At the same time, the migration itself carried significant complexity. The workloads included a mix of Linux and Windows virtual machines, production and development systems, and dependencies such as newly provisioned database servers required by migrated applications. Downtime had to be carefully controlled through maintenance windows aligned with business hours. The client’s engineering team was relatively new to GCP and Terraform, under time pressure, and already frustrated after months of effort without seeing workloads successfully running in the cloud.

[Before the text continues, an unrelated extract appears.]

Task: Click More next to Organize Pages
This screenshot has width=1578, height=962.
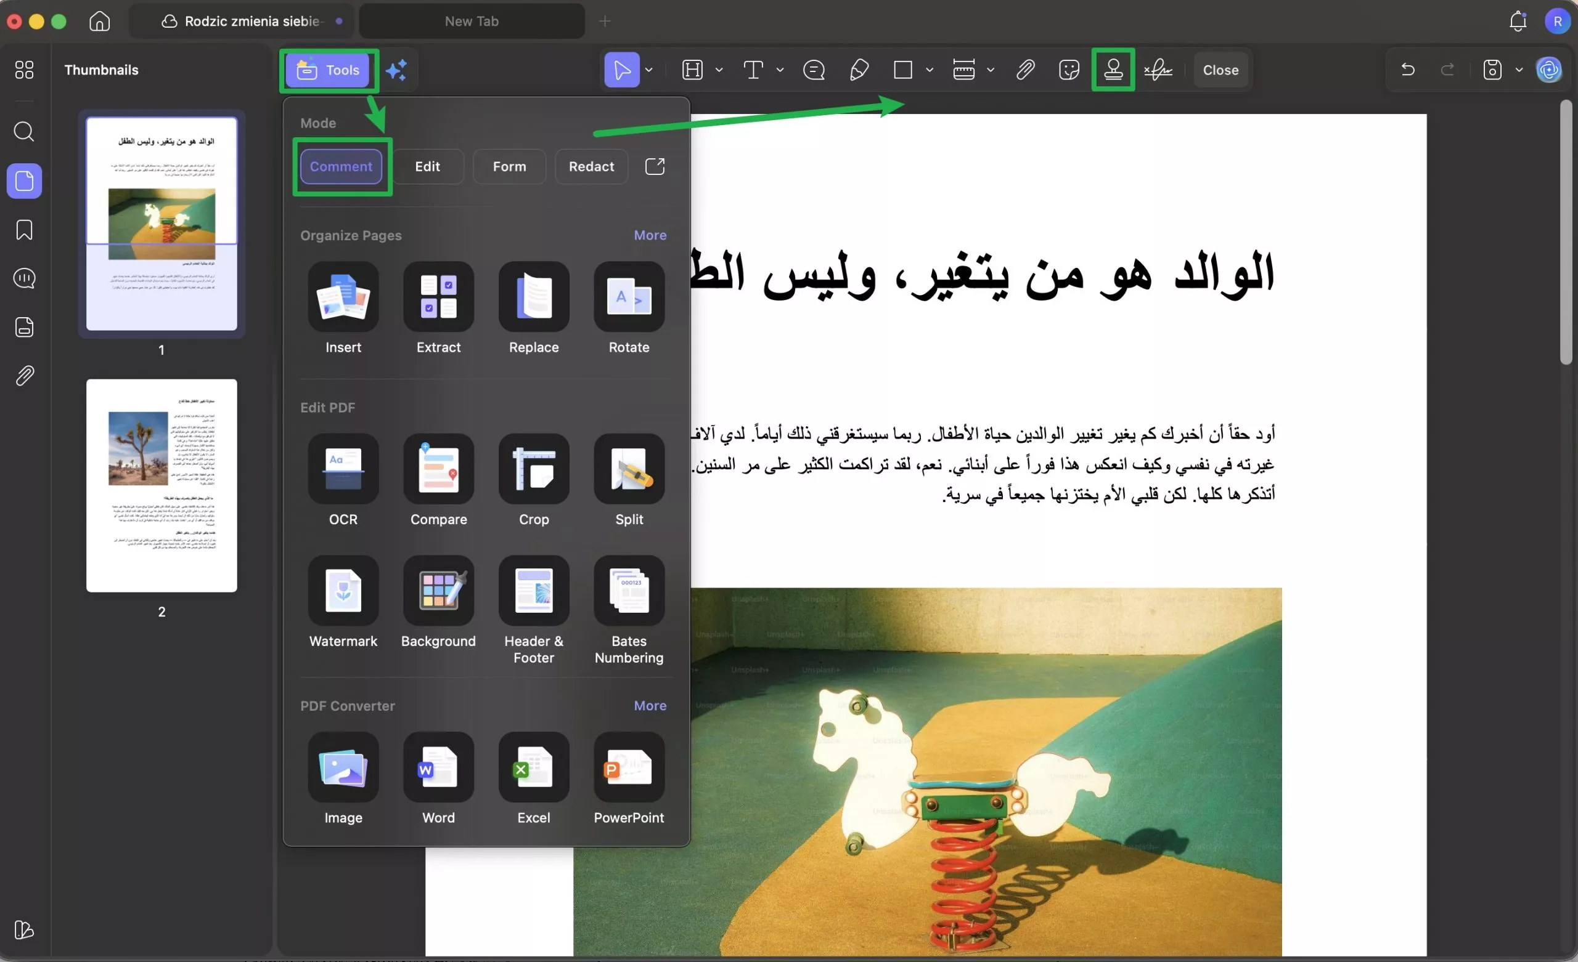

The challenge was not only to migrate more than 50 virtual machines, but to restore confidence in the cloud platform itself by re-establishing strong foundations, aligning the environment with infrastructure-as-code best practices, and enabling a migration approach that was safe, repeatable, and operationally sustainable.


Solution

The solution began by re-establishing a stable infrastructure-as-code foundation. The existing GCP environment was realigned with Terraform by correcting project structures, networking, firewall rules, DNS, and access controls, ensuring that all foundational resources were consistently managed through code. This step eliminated destructive Terraform plans, reduced operational risk, and restored confidence in making changes safely.

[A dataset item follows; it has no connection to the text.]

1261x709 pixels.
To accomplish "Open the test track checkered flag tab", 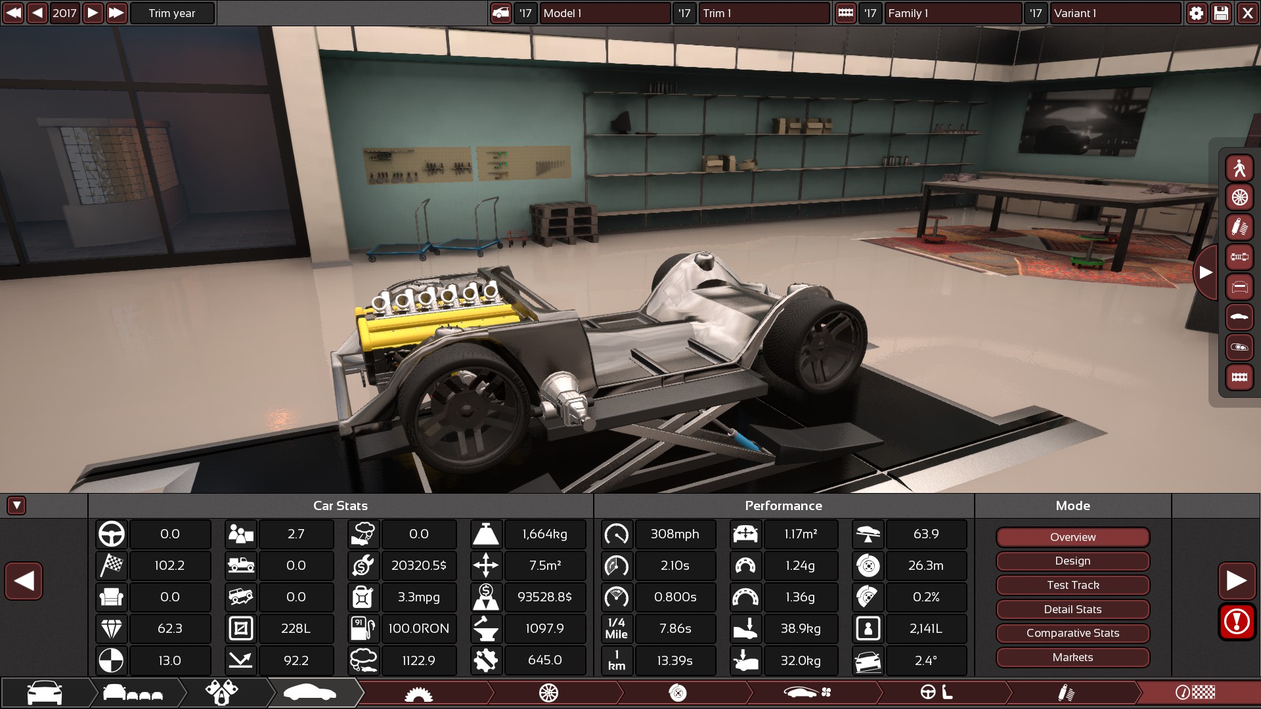I will (x=1195, y=693).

With the foundations stabilized, the migration strategy was designed to support both scale and reliability. Custom Terraform modules were introduced to standardize how workloads were deployed, including project creation, subnet configuration, firewall policies, and service dependencies. This made each migrated workload predictable and repeatable, while keeping governance and security controls consistent across environments.

Virtual machine migrations were executed using GCP’s Migrate to Virtual Machines tooling, allowing workloads to be tested, validated, and cut over during planned maintenance windows. Linux and Windows systems were handled according to their specific requirements, and newly provisioned database servers were created to support application dependencies. After each successful migration, virtual machines were imported back into Terraform state to maintain full infrastructure-as-code ownership.

Finally, backup and disaster recovery were implemented and validated using GCP Backup and DR, ensuring that migrated workloads were protected from day one. By combining a corrected IaC foundation, a structured migration process, and built-in reliability controls, the client was able to move from stalled progress to a migration workflow that was both fast and operationally sound, enabling continued migrations with confidence and momentum.


Results & Impact

  • Successfully migrated 50+ virtual machines from VMware to GCP with minimal downtime, enabling the client to complete a long-stalled cloud migration initiative.
  • Restored full Infrastructure-as-Code ownership by stabilizing Terraform configurations and eliminating unsafe or destructive plans, allowing teams to make changes confidently.
  • Re-established trust in the platform and delivery process, transforming a high-risk, drifted environment into a predictable and governable cloud foundation.
  • Enabled a repeatable migration workflow, allowing future VM migrations to be executed faster, with less risk and clearer operational procedures.
  • Improved operational reliability and resilience through validated backups and disaster recovery using GCP Backup and DR.
  • Reduced ongoing operational risk by standardizing networking, firewall rules, DNS, and project structures across the environment.
  • Accelerated post-migration momentum, shifting the organization from months of stagnation to steady, scalable cloud adoption.